Document Type : Research Paper

Authors

• Minanur Rohman ^{1, 2}
• Ilker Eryilmaz ¹

¹ Departement of Mathematics, Faculty of Science, Ondokuz Mayis University, Turkiye

² Department of Primary School Teacher Education, School of Islamic Studies Ma'had Aly Al-Hikam Malang, Indonesia

Abstract

In this paper, we discuss some conditions of a greedy basis for Banach space $X$ under a standard $\epsilon$-isometry mapping.
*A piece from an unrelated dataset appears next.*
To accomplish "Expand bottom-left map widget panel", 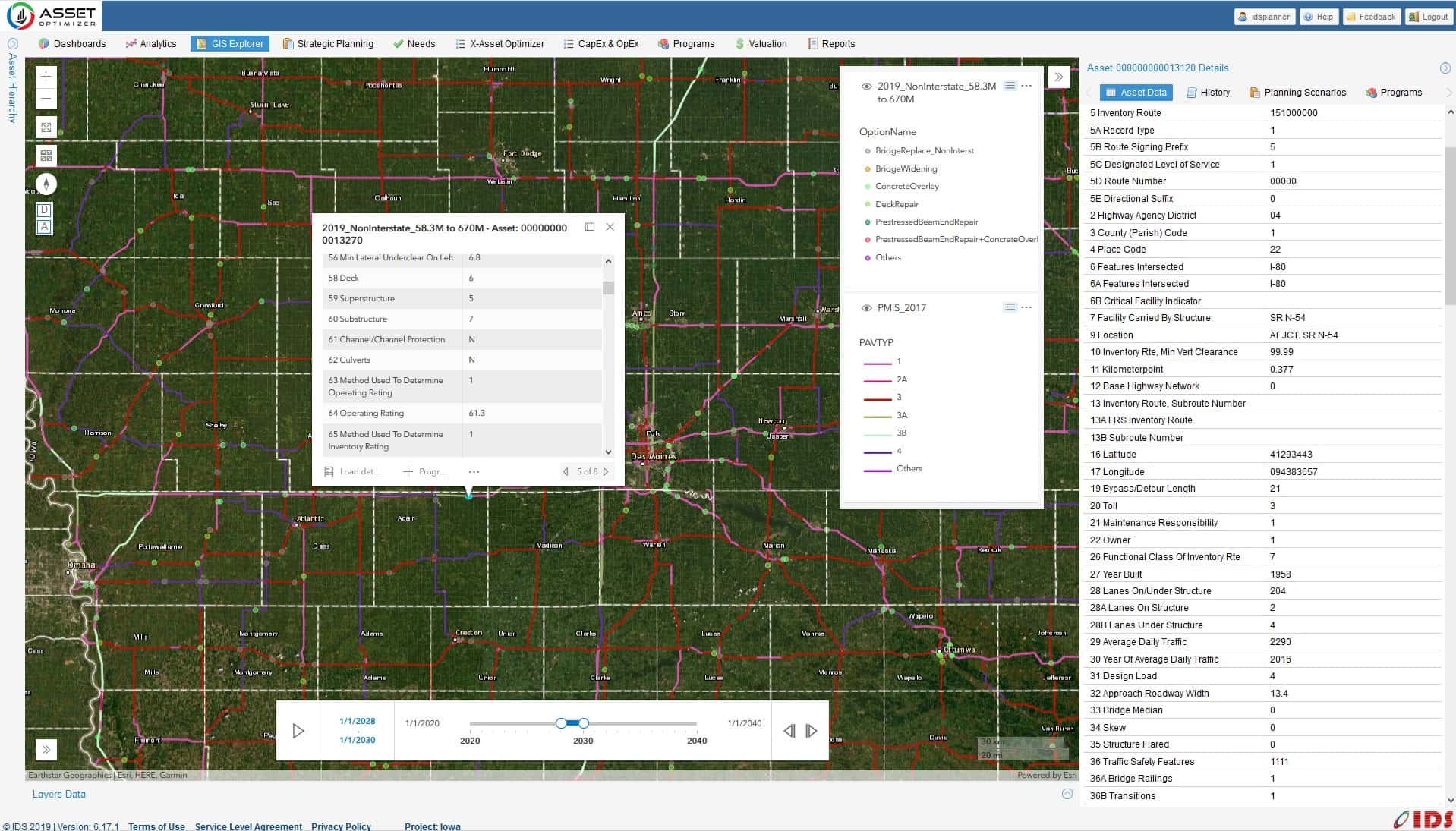I will [x=46, y=750].
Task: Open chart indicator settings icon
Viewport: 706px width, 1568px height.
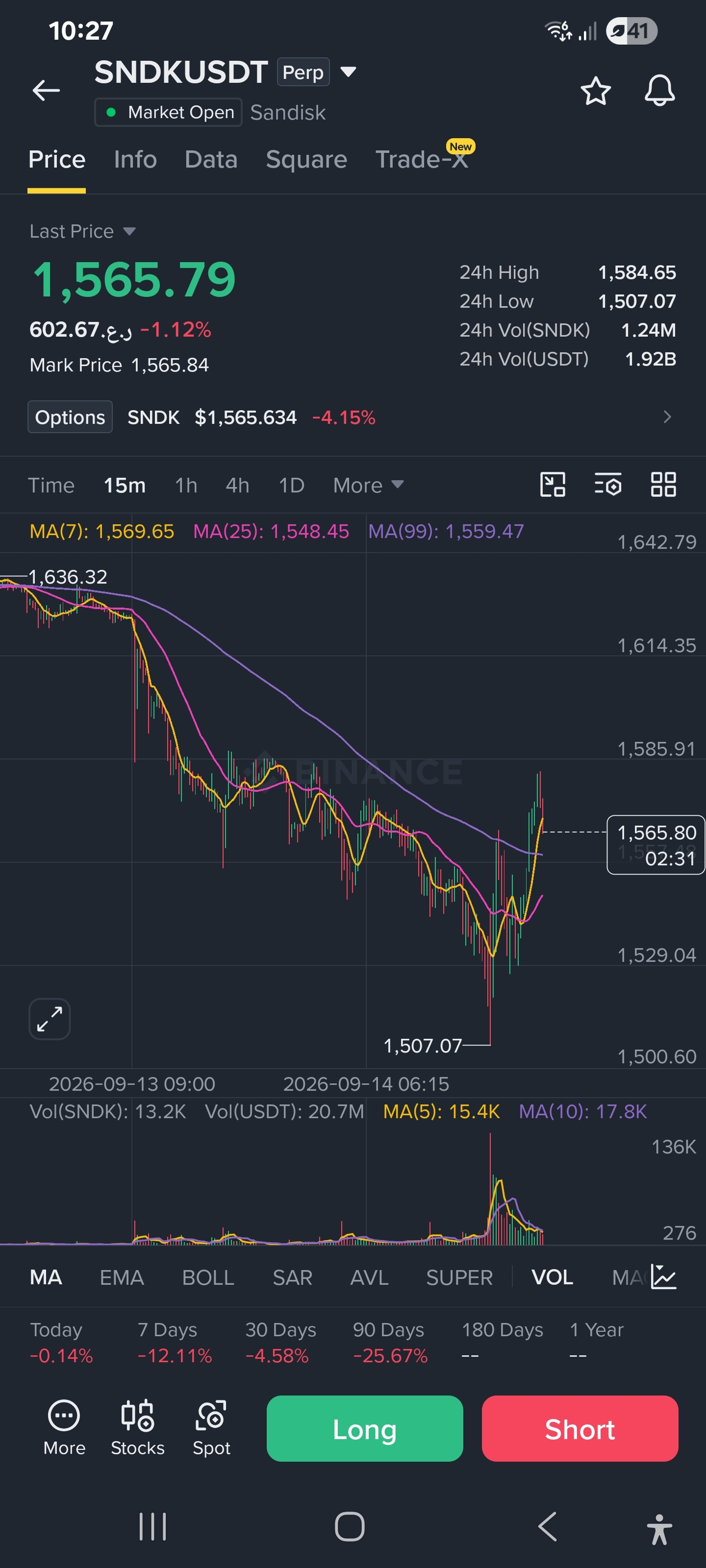Action: coord(607,485)
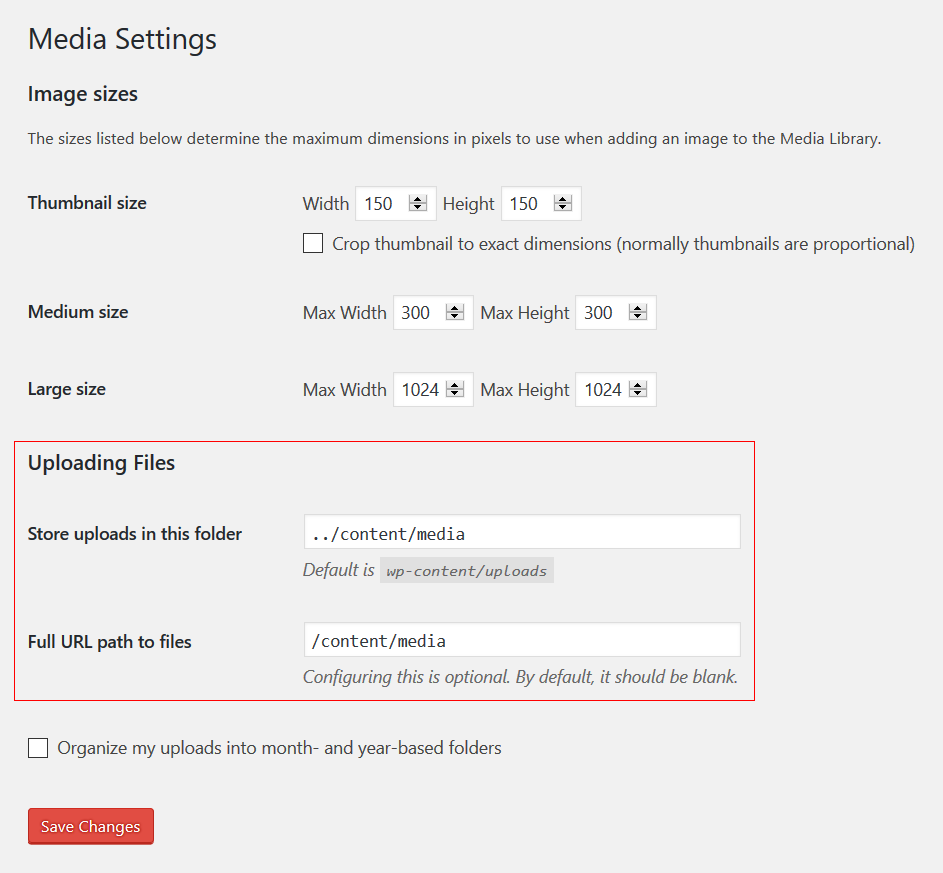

We show that if $X$ and $Y$ are Banach spaces, $\left(x_n\right)$ is a greedy basis for $X$, and $f:X\to Y$ is a standard $\epsilon$-isometry, then $\left(f\left(x_n\right)\right)$ is a greedy basis for a subspace of $Y$. As a result, if $f$ is a surjective standard $\epsilon$-isometry, then $\left(f\left(x_n\right)\right)$ is a greedy basis for $Y$. We also show that ${span\left\{\left(f\left(x_n\right)\right)\right\}}^{\ast }$ is isomorphic with $\mathrm{\Psi }\subset Y^{\ast }$ where $\mathrm{\Psi }$ is defined as
$$\mathrm{\Psi }:=\overline{span}\{{\psi }_n:{\psi }_n\in Y^{\ast }and|⟨x_n^{\ast },x⟩-⟨{\psi }_n,f\left(x\right)⟩|<3\epsilon a\}$$
 where $\Vert {\psi }_n\Vert =a=\Vert x_n^{\ast }\Vert$.

Keywords

• ε-isometry
• greedy basis
• Banach space
• stability